Je suis l’appel qui trouble, un chant, une marée,
Et vous êtes le prisme où ma vie fut jurée.
Une voix lointaine
Et moi, je te regarde, étrange façon de n’être,
À la fois mon disciple, mon énigme, mon maître. Dans ce dialogue où la création se déploie,
Nous sommes égaux, unis par ce feu qui flamboie. Créature et créateur, ensemble nous errons,
Vers des rêves plus hauts que tout ce que nous serons.
Un silence s'installe. Puis, le ton se modifie, les rôles semblent s’inverser.
Pinocchio, l’Autre
Ou bien, n'est-ce pas vous qui suivez mes chemins? Car tout ce que je fais ne tient qu'à vos mains. Mais, si je suis l'énigme, si ma voix vous devance, N'êtes-vous qu'une ombre, spectre d'apparence?
Je sens que vous vacillez, auteur incertain,
Et si, moi, je vous forgeais dans un monde lointain?
Une voix lointaine
Que dis-tu? Insolent, toi, qui étais mon fruit! Prétends-tu m'avoir fait, moi qui tiens tout en fuite?
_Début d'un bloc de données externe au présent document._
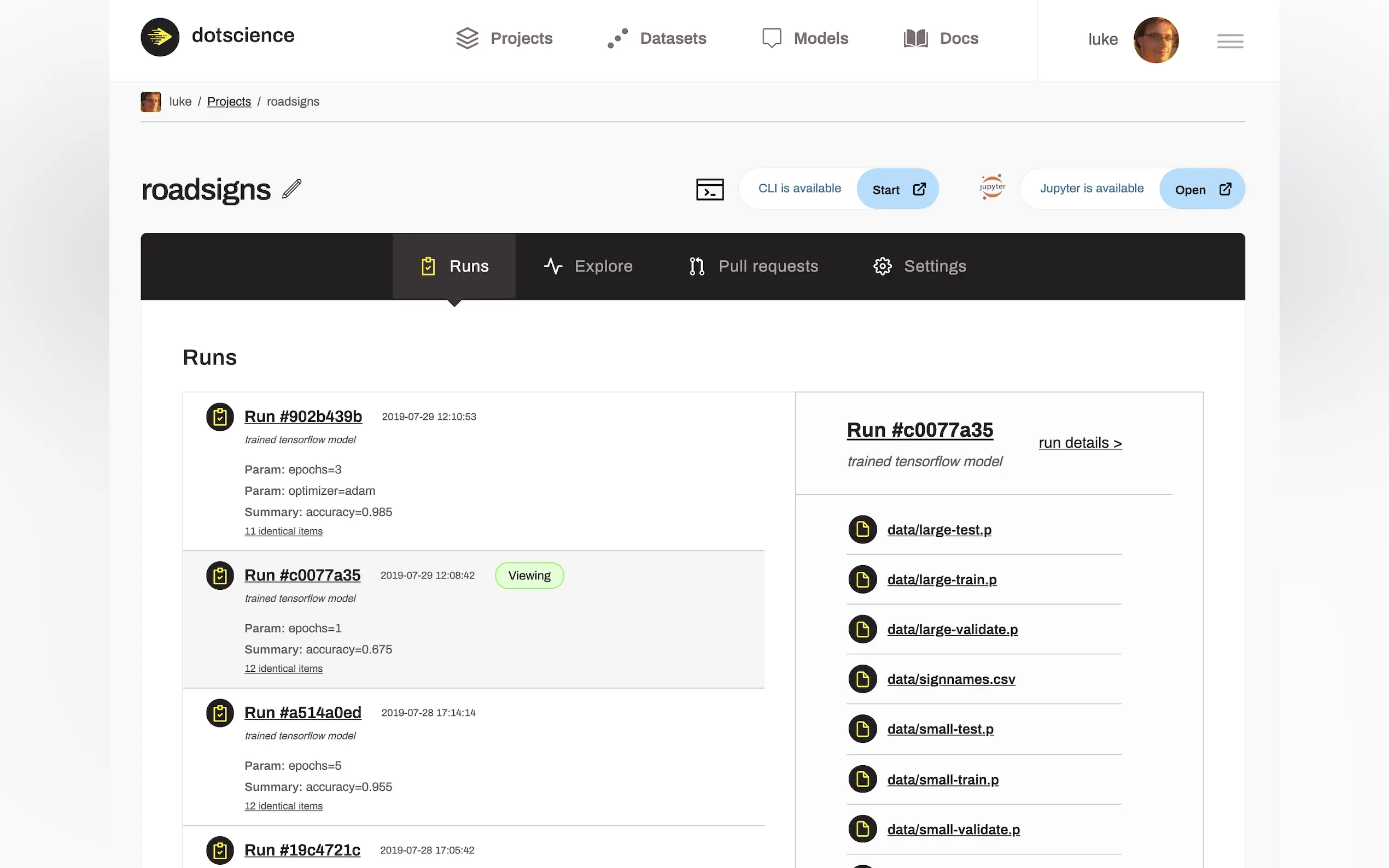Viewport: 1389px width, 868px height.
Task: Click clipboard icon beside Run #a514a0ed
Action: click(x=220, y=713)
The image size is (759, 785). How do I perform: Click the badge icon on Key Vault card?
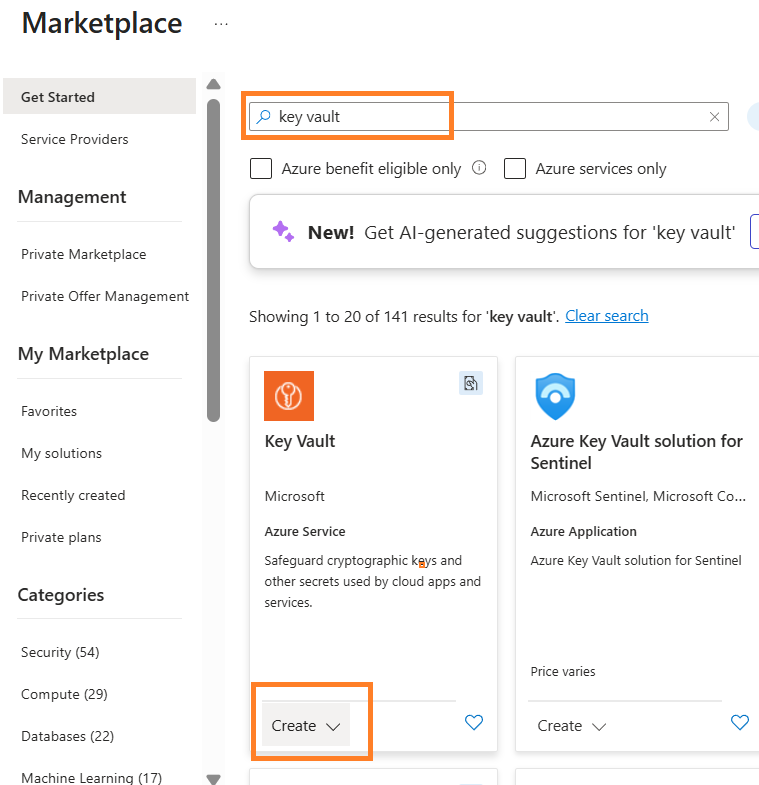(x=471, y=383)
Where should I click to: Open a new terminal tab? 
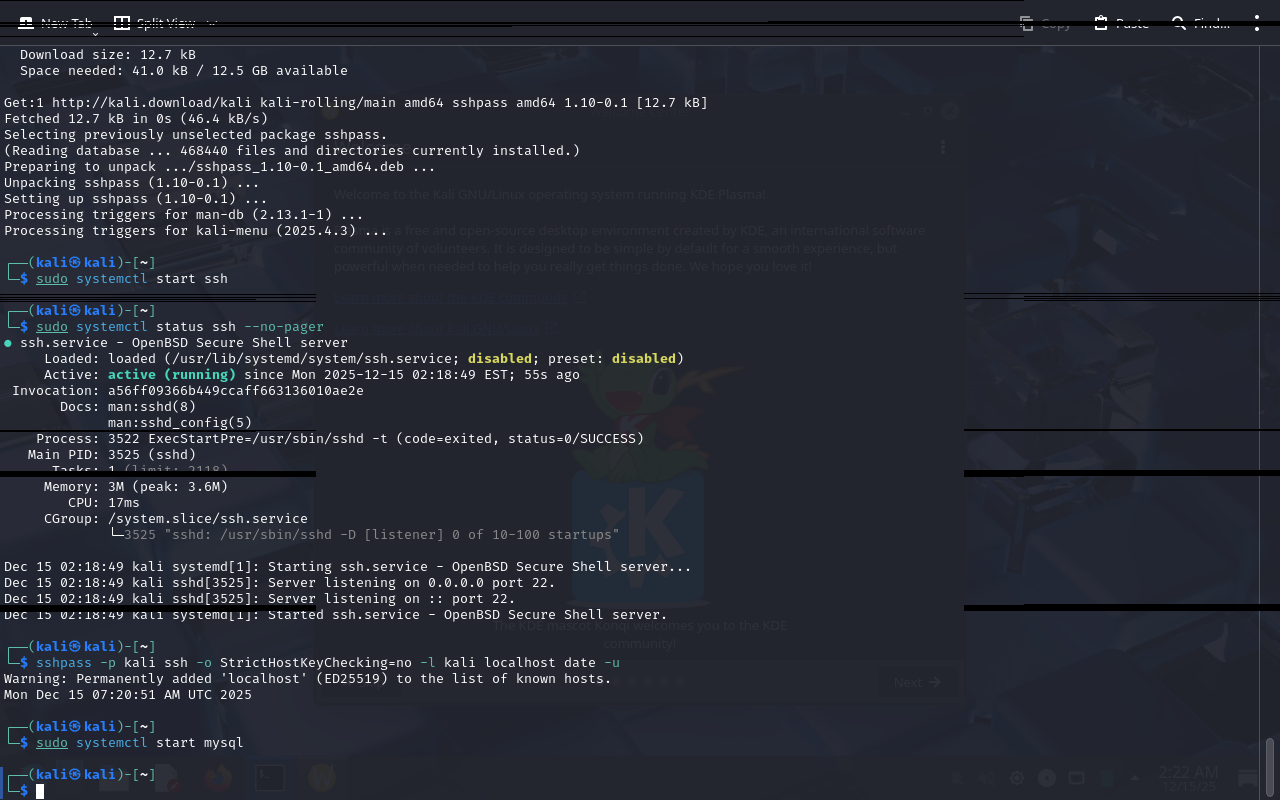tap(56, 23)
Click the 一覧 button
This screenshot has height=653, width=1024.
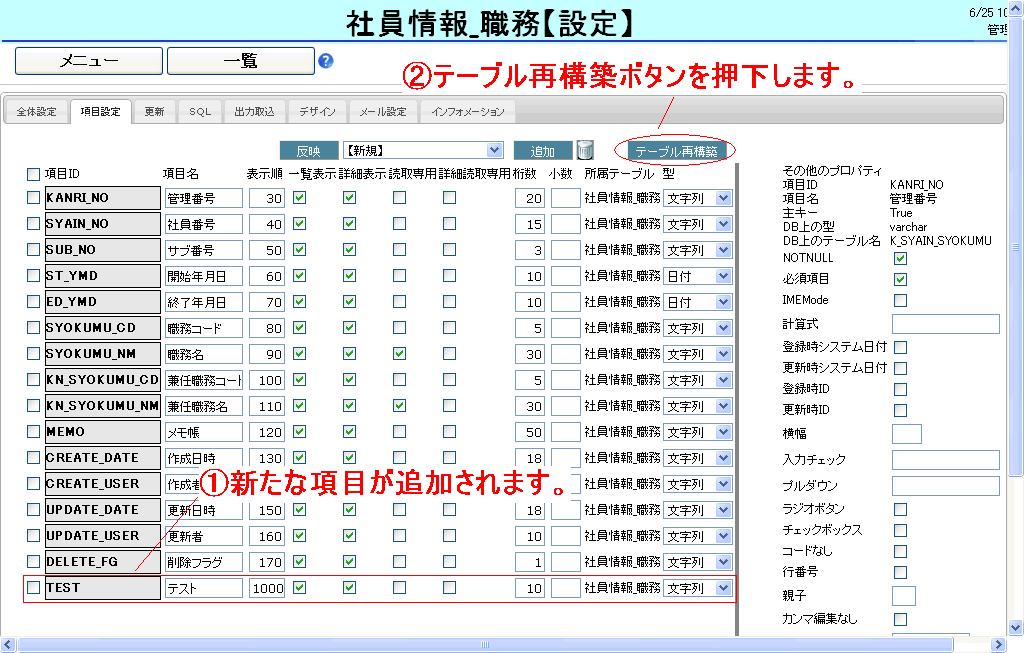point(240,61)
Et pourtant je chancelle à ce sombre discours,
Car peut-être es-tu plus qu'un simple éclat d'un jour.
Qui suis-je, si tu parles, si je ne peux t'éteindre?
Et si tout ce que j'écris n'est qu'un songe à feindre?
Pinocchio, l’Autre
Un songe, dites-vous? Mais lequel de nous deux Habite un monde vrai, sous l'infini des cieux? Peut-être êtes-vous l'écho de ma volonté,
Un auteur inventé par ma propre identité.
Vous parlez d'un cadre, mais moi je vous le donne,
Car c'est dans mon histoire que votre souffle raisonne.
Une voix lointaine
Insoutenable doute, abîme dans mes vers!
Serais-je donc captif d'un labyrinthe amer?
Toi, mon personnage, mon espoir, mon emprise,
Serais-tu la vérité, et moi l'être en surprise?
Mais si je suis ton jouet, pourquoi ce dialogue?
Qui de nous deux s'écrit, qui subit l’apologue?